__Exercise prompt__.
What you return must match the records below exactly, apart from the omitted pictures.

__Raw data__.
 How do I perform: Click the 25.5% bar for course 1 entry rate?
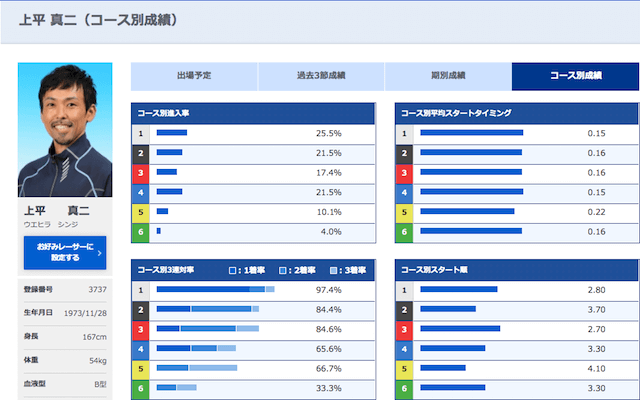172,133
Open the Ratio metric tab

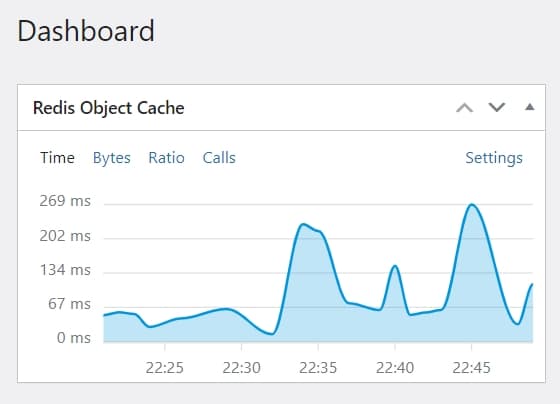click(x=166, y=158)
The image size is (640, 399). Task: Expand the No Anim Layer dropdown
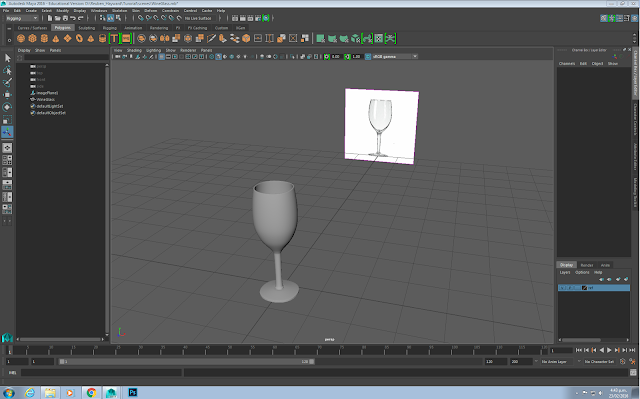pyautogui.click(x=557, y=361)
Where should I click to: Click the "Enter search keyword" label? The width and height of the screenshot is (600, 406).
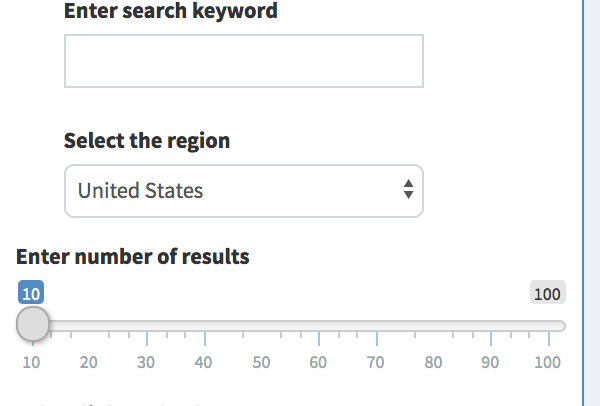tap(170, 12)
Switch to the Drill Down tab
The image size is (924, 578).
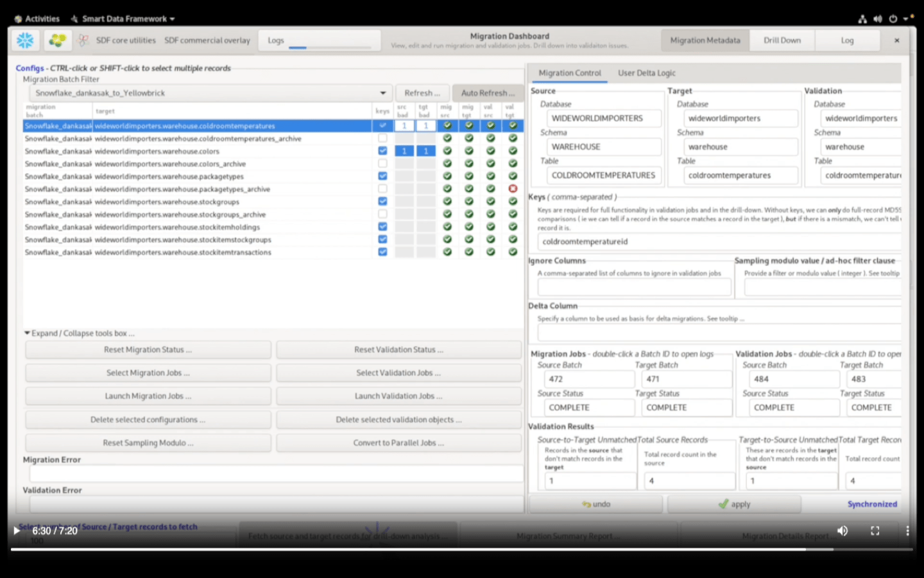click(x=782, y=40)
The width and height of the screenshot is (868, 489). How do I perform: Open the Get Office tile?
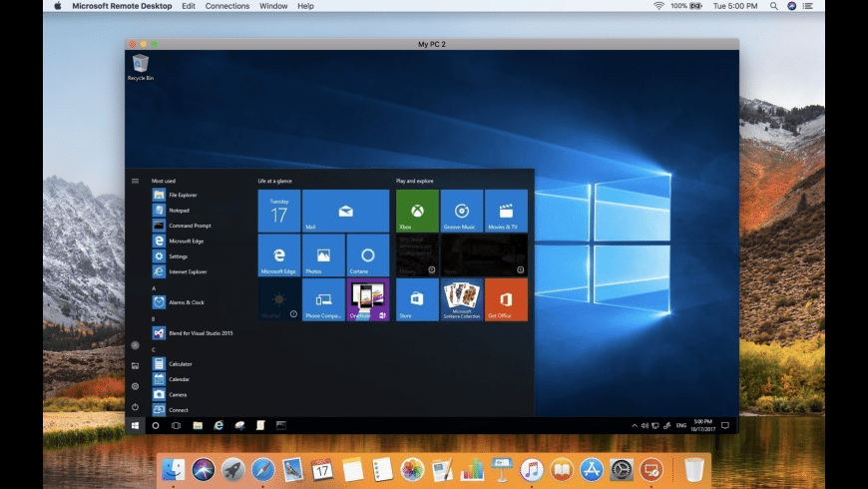click(x=506, y=299)
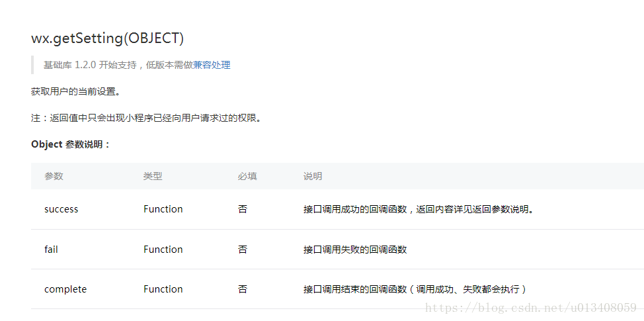Click the success callback description text
The image size is (644, 321).
coord(419,209)
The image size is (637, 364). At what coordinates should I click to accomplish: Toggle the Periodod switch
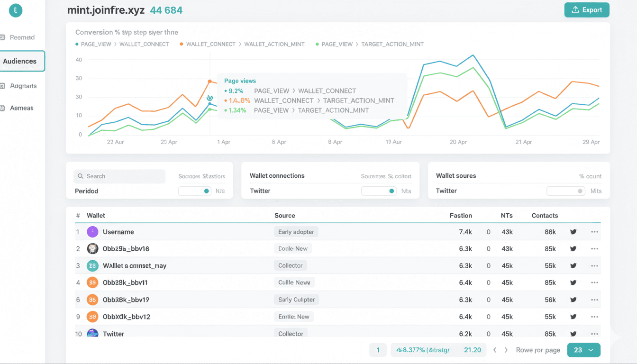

__Completed task__.
 How do I perform: Click the 25.5% bar for course 1 entry rate?
172,133
Open the Ratio metric tab

click(x=166, y=158)
The image size is (640, 399). Task: Expand the No Anim Layer dropdown
pyautogui.click(x=557, y=361)
Where should I click to: Click the "Enter search keyword" label? The width and height of the screenshot is (600, 406).
tap(170, 12)
Switch to the Drill Down tab
The image size is (924, 578).
click(x=782, y=40)
The width and height of the screenshot is (868, 489). How do I perform: Open the Get Office tile?
click(x=506, y=299)
Click the success callback description text
The image size is (644, 321).
coord(419,209)
The image size is (637, 364). At what coordinates should I click to accomplish: Toggle the Periodod switch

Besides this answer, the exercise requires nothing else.